◆ Page text
Abstract:
A deployable heat and smoke obstacle is disclosed. A screen is wound around a shaft over a passageway in a building or a vehicle. The shaft can rotate in response to an alarm signal to deploy the screen over the passageway to prevent smoke and heat from passing through the passageway. The screen includes magnetic sheets that engage a corresponding magnetic surface near the passageway to hold the screen in place over the passageway. The screen also includes heat-sensitive fasteners that deform when heated to engage corresponding holes in the passageway to hold the screen in place over the passageway.

Description:
TECHNICAL FIELD 
   This invention is concerned with the smoke-suppressant device of an opening, especially in providing a fire-resistant smoke-suppressant device whose sealing function of the opening is not lost even in fire or high temperature smoke, and can seal the opening of an elevator or hallway when necessary, along with shutting out flames and smoke, that is high in fire resistance, and is able to securely anchor the smoke or flame suppressant screen to the opening frame. 
   BACKGROUND 
   A device that shuts out smoke and harmful gases during fire by opening and closing a screen that is on the front side of an opening for an elevator has been known, such as referred to in the below stated Patent Literature 1 and 2. Here, the invention mentioned in Patent Literature 1 (Tokuhyo Hei 10-506158 Official Gazette) is directed to rolling down a reinforced curtain on the front side of an elevator opening when necessary. 
   In this invention, ferromagnetic side rails are located on both sides of the elevator opening and flexible magnetic strips are placed at both ends of both sides of the screen. Also, the reinforced curtain that makes up the screen has a structure that makes it possible for the screen to be rolled up or down by a pair of pulleys located at both ends of the space bar, situated at the ends of the curtain as a space bar to roll such curtain up. 
   Also, there is a motor-driven drive method that freely rotates forward and backward above the above stated opening; the shaft of this drive method is connected to Pulley #1 and by rolling in and rolling back the connection cord rolled up by the pair of pulleys on both sides of the above stated space bar, it is possible to move the above stated screen to these opening and closing positions. In this case, when rolling the screen down, it is possible to use the dead weight of the curtain rolled into the space bar to lower it.

◆ Entries

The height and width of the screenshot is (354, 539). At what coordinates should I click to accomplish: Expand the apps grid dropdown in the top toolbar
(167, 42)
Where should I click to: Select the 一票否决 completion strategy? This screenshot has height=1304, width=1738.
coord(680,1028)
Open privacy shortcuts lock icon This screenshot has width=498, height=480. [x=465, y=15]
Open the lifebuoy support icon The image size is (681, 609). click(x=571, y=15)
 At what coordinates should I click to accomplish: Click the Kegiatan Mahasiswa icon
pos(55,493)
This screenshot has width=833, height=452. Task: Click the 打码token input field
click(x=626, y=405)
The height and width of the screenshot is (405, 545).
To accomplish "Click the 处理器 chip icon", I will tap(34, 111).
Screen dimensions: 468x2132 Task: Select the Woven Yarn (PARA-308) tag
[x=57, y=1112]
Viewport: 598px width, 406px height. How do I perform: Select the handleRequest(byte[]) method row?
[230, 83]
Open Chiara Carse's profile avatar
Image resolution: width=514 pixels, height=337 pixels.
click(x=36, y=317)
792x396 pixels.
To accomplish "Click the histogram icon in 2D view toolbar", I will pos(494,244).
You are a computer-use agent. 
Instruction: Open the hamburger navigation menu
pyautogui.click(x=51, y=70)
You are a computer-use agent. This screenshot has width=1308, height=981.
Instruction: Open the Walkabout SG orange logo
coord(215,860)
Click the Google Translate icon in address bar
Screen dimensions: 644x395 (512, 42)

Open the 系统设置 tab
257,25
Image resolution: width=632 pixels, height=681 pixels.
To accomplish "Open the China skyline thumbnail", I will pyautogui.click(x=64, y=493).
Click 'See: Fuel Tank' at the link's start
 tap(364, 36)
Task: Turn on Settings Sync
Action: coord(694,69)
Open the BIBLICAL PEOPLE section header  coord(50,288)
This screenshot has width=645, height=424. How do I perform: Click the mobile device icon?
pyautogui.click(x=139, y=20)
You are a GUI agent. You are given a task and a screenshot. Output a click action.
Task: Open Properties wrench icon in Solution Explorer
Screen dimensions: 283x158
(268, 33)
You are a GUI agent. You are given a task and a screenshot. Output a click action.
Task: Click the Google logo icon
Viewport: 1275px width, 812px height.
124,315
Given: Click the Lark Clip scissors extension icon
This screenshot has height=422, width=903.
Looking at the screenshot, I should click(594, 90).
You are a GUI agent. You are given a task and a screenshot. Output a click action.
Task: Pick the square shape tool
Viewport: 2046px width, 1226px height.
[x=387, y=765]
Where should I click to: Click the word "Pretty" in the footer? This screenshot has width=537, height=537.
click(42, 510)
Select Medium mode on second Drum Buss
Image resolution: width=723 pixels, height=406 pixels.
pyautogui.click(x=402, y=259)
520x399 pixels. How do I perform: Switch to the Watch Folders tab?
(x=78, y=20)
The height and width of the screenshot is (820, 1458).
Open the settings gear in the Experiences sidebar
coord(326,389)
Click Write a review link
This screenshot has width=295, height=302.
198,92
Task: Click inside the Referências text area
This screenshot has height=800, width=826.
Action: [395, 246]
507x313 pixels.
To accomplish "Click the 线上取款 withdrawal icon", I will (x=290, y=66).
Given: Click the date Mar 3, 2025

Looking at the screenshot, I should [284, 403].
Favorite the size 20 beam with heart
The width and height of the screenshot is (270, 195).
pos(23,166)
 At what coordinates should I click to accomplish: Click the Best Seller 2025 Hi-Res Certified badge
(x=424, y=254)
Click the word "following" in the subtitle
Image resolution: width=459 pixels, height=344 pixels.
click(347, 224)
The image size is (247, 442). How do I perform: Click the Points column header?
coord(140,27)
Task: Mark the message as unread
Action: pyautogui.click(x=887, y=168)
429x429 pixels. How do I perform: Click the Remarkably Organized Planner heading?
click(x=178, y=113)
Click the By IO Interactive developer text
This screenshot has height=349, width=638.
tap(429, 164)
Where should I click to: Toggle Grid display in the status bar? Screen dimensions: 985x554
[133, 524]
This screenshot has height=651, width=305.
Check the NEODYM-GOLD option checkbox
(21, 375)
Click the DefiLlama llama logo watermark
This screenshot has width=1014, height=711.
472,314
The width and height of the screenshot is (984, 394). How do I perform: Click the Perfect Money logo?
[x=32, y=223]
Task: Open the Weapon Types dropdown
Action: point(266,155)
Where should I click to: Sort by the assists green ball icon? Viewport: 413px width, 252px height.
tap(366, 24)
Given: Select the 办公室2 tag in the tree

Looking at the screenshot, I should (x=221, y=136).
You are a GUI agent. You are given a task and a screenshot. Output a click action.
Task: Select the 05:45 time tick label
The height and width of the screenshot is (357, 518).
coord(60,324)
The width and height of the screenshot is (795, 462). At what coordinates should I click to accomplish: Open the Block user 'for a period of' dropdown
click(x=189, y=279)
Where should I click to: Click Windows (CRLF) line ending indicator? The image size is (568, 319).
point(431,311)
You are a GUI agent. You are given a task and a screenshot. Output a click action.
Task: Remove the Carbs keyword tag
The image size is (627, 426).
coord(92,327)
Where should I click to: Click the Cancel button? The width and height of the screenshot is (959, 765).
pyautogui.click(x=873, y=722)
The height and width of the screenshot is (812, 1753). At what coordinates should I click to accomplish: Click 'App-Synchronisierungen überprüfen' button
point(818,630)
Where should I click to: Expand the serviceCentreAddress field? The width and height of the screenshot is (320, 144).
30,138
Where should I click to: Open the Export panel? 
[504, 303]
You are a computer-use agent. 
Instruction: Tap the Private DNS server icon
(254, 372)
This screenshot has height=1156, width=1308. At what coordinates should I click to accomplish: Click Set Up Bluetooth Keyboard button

◆ Work to do
A: Please answer these from the patent text on the smoke and heat screen:
(i) According to the abstract, what happens to the heat-sensitive fasteners when they are heated?
(ii) In the invention of Patent Literature 1, where are the ferromagnetic side rails located?
(iii) When the screen is rolled down, what can be used to lower it?
B: Extend the patent text on the smoke and heat screen, picking up after its last sentence.

◆ Final answers
A:
(i) They deform to engage corresponding holes in the passageway, holding the screen in place over the passageway.
(ii) On both sides of the elevator opening.
(iii) The dead weight of the curtain rolled into the space bar.

B:
   Also, Patent Literature 2 (Tokukai 2005-113509 Official Gazette) mentions an invention as summarized below, which improves on the above stated Patent Literature 1 invention. This invention of Patent Literature 2 deals with a screen device that closes at least part of an opening with a flexible screen material whose top end is anchored at the top end of the opening, and is characterized by making it possible for the previously stated opening to open by placing a flexible adhesion method on both ends of the previously stated screen material, and rolling up the strip or line form flexible material attached to the screen material along with adhering in an attachable and removable manner both ends of the screen through such adhesion method. 
   In addition, those with a manual or electronic rotating drive winding shaft located on the upper part of the above stated opening, move the above stated screen material vertically by rolling up or back the above stated flexible material through such winding shaft, and also utilize silica cloth or glass cloth that is high in fire-resistance for the above stated screen material are mentioned as well.
         Patent Literature 1—Tokuhyo Hei 10-506158 Official Gazette   Patent Literature 2—Tokukai 2005-113509 Official Gazette       

   When setting a smoke-suppressant device with the above mentioned widely known screen material on the opening of an elevator, for example, it is structured in such a way that such screen material is adhered and anchored utilizing flexible magnetic strips to the ferromagnetic frame form on both sides of the opening or side rails. Due to this structure, there was a fault in that the flexible magnetic strips used for adhesion anchoring themselves would lose magnetism due to flames or high temperature and the screen material would separate from the opening, even if highly fire-resistant material was used for the screen material. In other words, the fault was that regular flexible magnetic strips can not be used as a smoke-suppressant device requiring fire-resistant capabilities, as there were problems with loss of magnetism at temperatures of over approximately 600° C. 

   
     BRIEF DESCRIPTION OF THE DRAWINGS 
       FIG. 1  is a front view of a fire-resistant smoke-suppressant device installed in an elevator opening in accordance with an embodiment of the present invention. 
       FIG. 2  is a side view of the device of  FIG. 1 . 
       FIG. 3  is a horizontal section view of the device of  FIG. 1  including one side of the screen winding part. 
       FIG. 4  is a center horizontal section view of one side of the device of  FIG. 1 . 
       FIG. 5  is a close-up view of the lower part of the device of  FIG. 2 . 
       FIG. 6  is a close-up view of the upper part of the device of  FIG. 2 . 
       FIG. 7  is an installation illustration of application of this embodiment to an elevator opening in an RC constructed building. 
       FIG. 8  is a horizontal section view of the device of  FIG. 7 . 
       FIG. 9  is an installation illustration of application of this embodiment to an elevator opening in a steel frame constructed building.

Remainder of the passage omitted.